I am incredibly grateful to be given this opportunity to experience New York City first hand. From watching one of my favorite dancers, with whom I keep an email correspondence, to performing for high school students and meeting with critics, choreographers, and dance managers, there are not enough words to describe the magnitude of influence of taking a trip such as this.
It brings tears to my eyes, remembering being approached by a young girl after our performance at Our Children's Foundation in Harlem. A girl, who is a young dancer, asking me, ME, a question. And I, imparting my knowledge and experience into her hands. This was perhaps the highlight of my trip; I can still remember looking into her eyes, and being pulled into the glimmer. A glimmer that we all have, of dreams, of love, of passion.

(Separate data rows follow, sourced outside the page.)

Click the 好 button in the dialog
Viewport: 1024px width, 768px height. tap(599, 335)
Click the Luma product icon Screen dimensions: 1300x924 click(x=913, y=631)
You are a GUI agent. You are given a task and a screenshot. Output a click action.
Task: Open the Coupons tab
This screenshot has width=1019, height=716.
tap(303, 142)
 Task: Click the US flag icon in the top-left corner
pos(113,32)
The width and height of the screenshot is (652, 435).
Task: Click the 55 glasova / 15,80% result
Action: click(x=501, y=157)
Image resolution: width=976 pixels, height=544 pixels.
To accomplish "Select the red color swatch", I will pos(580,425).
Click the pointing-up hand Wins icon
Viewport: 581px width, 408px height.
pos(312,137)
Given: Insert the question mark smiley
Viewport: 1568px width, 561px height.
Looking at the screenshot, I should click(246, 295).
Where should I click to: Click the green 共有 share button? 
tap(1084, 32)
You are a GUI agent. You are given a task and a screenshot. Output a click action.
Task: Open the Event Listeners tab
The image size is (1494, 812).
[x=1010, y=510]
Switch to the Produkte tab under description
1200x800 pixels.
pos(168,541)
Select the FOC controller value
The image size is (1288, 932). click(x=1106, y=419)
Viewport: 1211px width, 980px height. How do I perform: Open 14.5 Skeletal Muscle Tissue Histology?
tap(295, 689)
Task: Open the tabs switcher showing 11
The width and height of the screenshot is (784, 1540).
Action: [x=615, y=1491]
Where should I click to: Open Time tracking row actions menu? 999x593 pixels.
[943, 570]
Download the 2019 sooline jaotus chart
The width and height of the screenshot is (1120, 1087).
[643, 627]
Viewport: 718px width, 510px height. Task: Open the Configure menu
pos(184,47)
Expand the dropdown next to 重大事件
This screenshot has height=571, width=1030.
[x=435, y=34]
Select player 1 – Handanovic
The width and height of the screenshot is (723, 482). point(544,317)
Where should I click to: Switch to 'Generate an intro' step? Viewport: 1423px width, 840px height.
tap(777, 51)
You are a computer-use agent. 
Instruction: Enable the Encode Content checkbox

One incredible moment followed the next. We met with the chief dance critic of the New York Times, a significant engagement in which not all dancers get to partake. I myself have always loved to write. Aside from dance, writing is my way of emoting. I enjoy feeling the words pour from my mind through my fingertips. So of course I had a multitude of questions for this man. As he began to describe the way he wrote, or how at a young age he would go home and write "letters" after each dance performance viewed, I became slightly nauseated with the notion that I felt as though he was describing me. It was an out-of-body experience, hearing my thoughts through another's mouth, one with such knowledge and articulation; whose prose sounded like poetry. A successful man, who, like myself, felt that the more he typed into a white computer screen, the deeper his thoughts ran.
I also had the opportunity to tour some beautiful art galleries. Having studied art history, until last week, I have not ever viewed a masterpiece first hand. Being a dance artist, there was an unmistakable visceral quality in standing next to work by Picasso, van Gogh, and Matisse, to name a few. I was brought to tears by Wyeth's "Christina's World", a piece I would not have ever thought to elicit this response, her delicate hairs being swept briskly with the passing wind as she gazed helplessly to the distance.
I remember vividly, lying down in Central Park, thinking, I could be here. Skipping rocks across the Hudson, playing with this as my life. Underground in the subway, feeling comfortable; strangely, I could have stayed there forever. Walking at night, staring up at the stars of skyscrapers, my mind has one thought; I am home.